• **EXERCISE DESCRIPTION**
Show every line of the data below that includes the word "will".

[Pixel coordinate grounding data]
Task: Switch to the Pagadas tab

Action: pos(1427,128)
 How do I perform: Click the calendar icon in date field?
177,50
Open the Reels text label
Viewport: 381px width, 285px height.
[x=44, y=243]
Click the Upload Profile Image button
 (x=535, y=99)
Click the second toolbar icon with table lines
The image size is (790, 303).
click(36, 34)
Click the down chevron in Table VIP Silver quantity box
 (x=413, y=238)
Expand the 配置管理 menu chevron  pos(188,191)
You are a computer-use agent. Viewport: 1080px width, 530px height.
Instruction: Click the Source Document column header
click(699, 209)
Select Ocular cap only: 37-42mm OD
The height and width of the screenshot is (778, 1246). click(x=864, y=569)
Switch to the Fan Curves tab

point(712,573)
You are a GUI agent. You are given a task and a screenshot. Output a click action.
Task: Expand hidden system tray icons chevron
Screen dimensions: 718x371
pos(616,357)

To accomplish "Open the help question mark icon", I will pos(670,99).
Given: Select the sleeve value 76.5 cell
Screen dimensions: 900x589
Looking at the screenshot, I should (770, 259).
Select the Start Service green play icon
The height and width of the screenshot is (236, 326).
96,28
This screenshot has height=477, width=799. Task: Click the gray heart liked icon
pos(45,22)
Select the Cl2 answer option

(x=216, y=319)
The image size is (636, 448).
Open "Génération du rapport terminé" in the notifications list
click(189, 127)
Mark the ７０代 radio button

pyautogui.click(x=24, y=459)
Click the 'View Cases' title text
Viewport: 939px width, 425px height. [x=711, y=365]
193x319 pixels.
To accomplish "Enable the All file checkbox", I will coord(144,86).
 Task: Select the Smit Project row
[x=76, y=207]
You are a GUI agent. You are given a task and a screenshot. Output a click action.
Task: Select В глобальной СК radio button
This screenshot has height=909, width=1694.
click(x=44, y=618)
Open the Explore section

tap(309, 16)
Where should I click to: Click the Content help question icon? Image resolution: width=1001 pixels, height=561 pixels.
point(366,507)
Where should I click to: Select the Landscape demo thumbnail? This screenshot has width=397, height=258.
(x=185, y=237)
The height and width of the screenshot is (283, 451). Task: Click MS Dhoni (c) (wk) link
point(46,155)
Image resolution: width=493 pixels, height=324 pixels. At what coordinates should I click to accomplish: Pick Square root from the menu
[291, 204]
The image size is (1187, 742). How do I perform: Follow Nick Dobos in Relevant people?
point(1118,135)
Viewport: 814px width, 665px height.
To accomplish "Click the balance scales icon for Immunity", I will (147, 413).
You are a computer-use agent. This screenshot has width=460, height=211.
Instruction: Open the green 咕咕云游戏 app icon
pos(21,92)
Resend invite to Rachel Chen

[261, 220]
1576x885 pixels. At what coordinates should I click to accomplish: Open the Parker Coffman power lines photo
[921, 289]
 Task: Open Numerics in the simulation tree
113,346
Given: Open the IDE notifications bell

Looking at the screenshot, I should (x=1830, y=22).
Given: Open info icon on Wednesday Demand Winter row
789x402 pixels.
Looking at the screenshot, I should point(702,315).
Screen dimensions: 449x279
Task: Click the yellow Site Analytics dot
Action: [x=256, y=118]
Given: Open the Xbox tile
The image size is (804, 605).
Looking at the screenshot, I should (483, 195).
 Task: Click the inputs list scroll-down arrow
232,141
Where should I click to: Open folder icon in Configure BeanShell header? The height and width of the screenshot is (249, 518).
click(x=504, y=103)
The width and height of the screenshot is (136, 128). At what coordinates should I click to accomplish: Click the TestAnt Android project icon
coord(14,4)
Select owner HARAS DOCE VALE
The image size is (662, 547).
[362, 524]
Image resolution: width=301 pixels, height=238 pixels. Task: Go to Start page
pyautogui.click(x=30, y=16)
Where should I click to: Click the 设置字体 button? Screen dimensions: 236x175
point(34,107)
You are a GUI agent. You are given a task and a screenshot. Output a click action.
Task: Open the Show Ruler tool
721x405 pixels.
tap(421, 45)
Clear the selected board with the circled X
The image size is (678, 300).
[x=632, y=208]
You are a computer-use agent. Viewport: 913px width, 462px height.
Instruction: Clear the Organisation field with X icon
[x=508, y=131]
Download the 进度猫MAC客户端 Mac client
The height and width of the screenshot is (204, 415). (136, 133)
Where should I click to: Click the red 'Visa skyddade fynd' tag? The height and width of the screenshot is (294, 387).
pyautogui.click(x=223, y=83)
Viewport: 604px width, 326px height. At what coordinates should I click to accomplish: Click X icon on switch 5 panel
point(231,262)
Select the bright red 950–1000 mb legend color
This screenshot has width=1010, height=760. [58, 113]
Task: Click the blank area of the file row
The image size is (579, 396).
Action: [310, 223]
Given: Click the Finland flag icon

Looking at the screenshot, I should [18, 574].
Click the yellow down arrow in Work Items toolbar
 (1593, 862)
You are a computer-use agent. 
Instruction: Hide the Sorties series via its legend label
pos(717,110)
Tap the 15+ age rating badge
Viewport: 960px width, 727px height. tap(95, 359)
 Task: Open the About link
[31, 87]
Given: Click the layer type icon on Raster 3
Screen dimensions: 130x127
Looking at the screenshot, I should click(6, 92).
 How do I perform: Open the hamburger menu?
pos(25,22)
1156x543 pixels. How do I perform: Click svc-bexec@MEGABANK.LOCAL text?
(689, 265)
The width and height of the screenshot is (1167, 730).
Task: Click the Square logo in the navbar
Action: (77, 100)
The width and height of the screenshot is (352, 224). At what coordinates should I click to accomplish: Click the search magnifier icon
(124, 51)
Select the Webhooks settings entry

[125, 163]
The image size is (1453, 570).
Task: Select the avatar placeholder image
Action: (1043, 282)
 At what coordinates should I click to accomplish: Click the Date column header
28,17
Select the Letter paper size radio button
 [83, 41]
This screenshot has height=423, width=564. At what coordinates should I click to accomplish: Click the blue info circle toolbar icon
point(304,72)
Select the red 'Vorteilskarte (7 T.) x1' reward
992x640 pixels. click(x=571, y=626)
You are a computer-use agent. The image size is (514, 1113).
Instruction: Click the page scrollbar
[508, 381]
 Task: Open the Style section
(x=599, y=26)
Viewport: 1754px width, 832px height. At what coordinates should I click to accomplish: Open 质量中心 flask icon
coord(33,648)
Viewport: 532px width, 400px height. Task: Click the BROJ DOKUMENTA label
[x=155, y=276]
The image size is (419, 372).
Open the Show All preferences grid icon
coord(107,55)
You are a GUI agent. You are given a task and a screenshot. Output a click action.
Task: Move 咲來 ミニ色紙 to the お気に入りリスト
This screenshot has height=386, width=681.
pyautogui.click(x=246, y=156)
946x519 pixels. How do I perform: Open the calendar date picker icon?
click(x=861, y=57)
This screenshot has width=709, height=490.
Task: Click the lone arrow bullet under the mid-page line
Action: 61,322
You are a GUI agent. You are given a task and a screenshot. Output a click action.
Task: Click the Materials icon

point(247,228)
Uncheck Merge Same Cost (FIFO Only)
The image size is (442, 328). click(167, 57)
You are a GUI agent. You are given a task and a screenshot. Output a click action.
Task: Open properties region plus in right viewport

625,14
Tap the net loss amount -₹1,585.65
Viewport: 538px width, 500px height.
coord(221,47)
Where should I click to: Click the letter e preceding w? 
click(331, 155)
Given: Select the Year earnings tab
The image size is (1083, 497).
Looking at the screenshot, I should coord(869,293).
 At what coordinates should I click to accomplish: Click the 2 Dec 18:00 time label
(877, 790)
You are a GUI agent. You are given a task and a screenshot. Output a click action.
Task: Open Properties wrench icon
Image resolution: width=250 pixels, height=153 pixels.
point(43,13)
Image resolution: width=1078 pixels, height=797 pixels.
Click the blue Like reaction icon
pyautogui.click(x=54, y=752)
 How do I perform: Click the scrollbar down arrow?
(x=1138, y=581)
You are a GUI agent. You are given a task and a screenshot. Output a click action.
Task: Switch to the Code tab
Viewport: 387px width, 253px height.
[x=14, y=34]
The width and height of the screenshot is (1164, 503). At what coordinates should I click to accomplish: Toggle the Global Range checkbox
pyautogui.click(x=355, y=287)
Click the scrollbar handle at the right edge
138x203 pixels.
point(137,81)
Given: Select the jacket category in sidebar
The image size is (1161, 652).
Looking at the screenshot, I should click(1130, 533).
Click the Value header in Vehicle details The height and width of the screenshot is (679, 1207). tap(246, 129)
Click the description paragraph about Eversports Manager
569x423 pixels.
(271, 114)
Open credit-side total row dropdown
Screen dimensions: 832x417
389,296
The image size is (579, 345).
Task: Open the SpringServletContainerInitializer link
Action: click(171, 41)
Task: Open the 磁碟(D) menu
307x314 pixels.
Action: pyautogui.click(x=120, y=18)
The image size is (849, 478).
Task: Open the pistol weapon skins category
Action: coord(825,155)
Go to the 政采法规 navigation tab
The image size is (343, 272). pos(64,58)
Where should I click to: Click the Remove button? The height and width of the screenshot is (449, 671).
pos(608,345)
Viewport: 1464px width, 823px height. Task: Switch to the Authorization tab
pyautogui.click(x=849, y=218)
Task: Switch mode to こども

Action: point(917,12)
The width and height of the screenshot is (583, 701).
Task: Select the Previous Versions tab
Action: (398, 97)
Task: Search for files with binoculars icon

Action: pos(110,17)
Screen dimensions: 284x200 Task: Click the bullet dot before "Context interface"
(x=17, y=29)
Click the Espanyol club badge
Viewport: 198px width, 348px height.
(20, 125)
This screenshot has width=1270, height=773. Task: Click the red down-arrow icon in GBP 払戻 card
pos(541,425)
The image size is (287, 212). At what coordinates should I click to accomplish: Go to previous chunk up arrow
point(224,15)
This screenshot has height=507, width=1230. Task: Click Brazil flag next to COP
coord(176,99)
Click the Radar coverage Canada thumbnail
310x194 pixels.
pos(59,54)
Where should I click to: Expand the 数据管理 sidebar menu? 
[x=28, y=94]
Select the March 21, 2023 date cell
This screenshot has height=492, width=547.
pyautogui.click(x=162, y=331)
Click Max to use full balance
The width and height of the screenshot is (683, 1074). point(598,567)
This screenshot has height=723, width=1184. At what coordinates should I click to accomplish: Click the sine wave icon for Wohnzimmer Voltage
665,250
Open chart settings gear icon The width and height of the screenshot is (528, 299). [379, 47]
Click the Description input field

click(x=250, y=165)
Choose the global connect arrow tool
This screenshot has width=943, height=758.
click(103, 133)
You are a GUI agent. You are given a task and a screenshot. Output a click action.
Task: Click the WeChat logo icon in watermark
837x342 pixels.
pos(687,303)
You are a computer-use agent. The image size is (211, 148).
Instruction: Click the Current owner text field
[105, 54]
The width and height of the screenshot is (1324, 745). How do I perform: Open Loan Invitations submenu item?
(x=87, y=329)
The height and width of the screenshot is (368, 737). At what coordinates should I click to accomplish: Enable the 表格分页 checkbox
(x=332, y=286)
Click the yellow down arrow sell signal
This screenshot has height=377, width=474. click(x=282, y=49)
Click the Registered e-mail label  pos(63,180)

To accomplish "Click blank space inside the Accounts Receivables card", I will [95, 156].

• **RESPONSE TO THE TASK**
To accomplish "Open the help question mark icon", I will pos(670,99).
To accomplish "Enable the All file checkbox", I will coord(144,86).
To accomplish "Click the balance scales icon for Immunity", I will (147, 413).
To accomplish "Click blank space inside the Accounts Receivables card", I will [95, 156].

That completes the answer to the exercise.